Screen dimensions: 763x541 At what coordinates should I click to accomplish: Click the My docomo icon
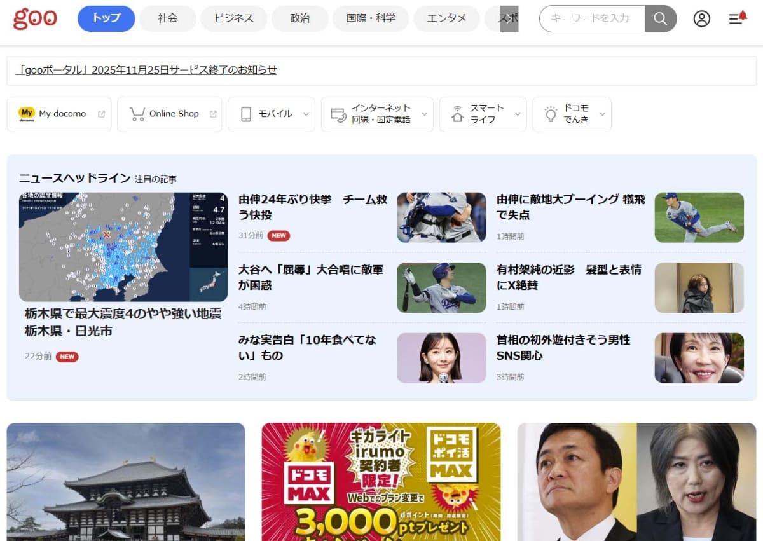26,114
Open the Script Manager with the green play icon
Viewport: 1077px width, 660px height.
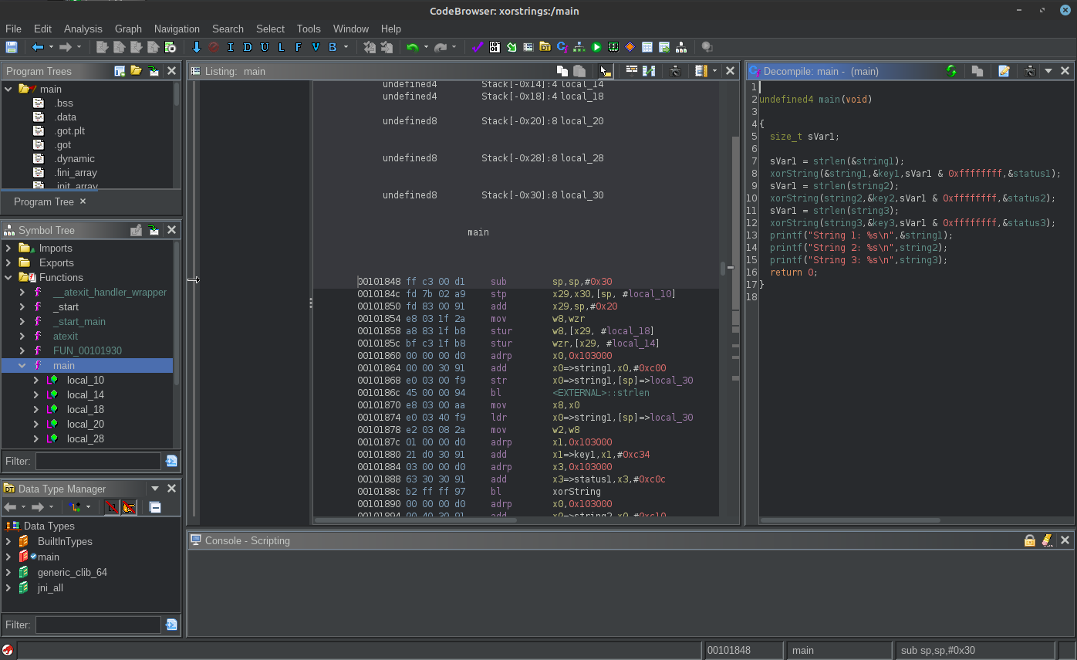coord(596,46)
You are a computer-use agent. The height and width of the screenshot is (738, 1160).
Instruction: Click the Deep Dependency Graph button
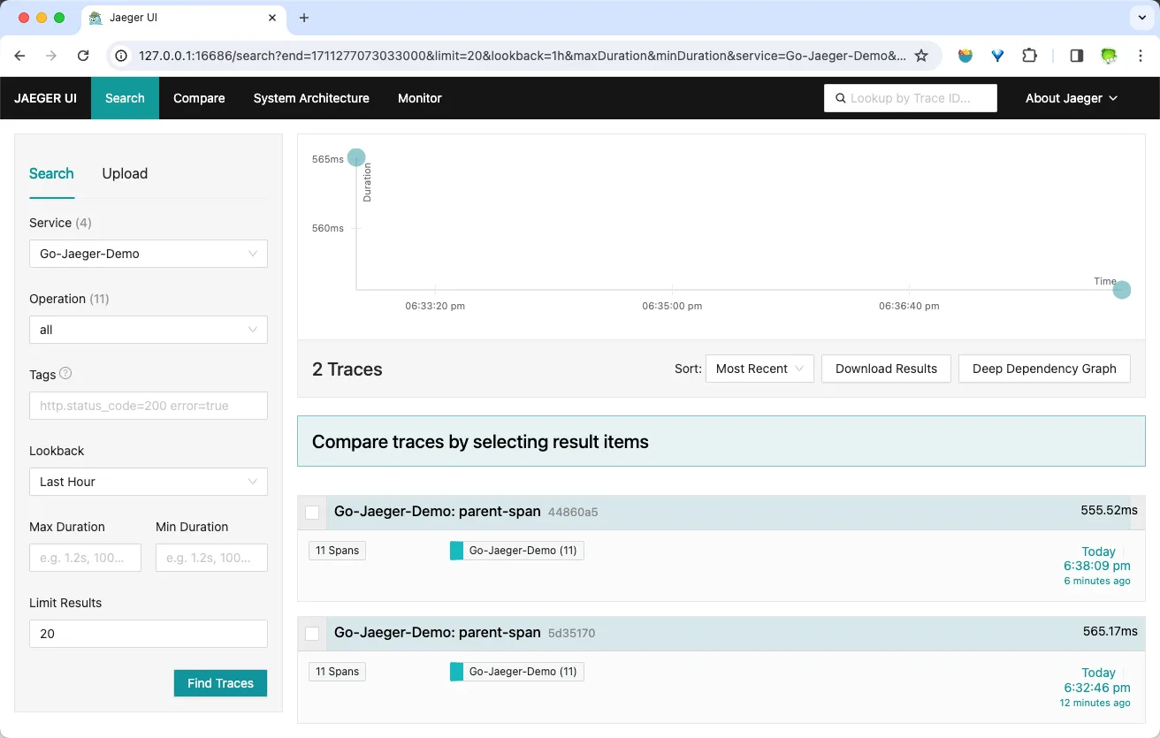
┄┄┄┄┄┄
# REQUIREMENT
Every line from the one containing "Viewport: 1077px width, 660px height." to the end of the material above is to be returned exactly, with the pictures left out.

# RESPONSE TO THIS EXERCISE
Viewport: 1077px width, 660px height.
coord(596,46)
You are a computer-use agent. The height and width of the screenshot is (738, 1160).
Instruction: Click the Deep Dependency Graph button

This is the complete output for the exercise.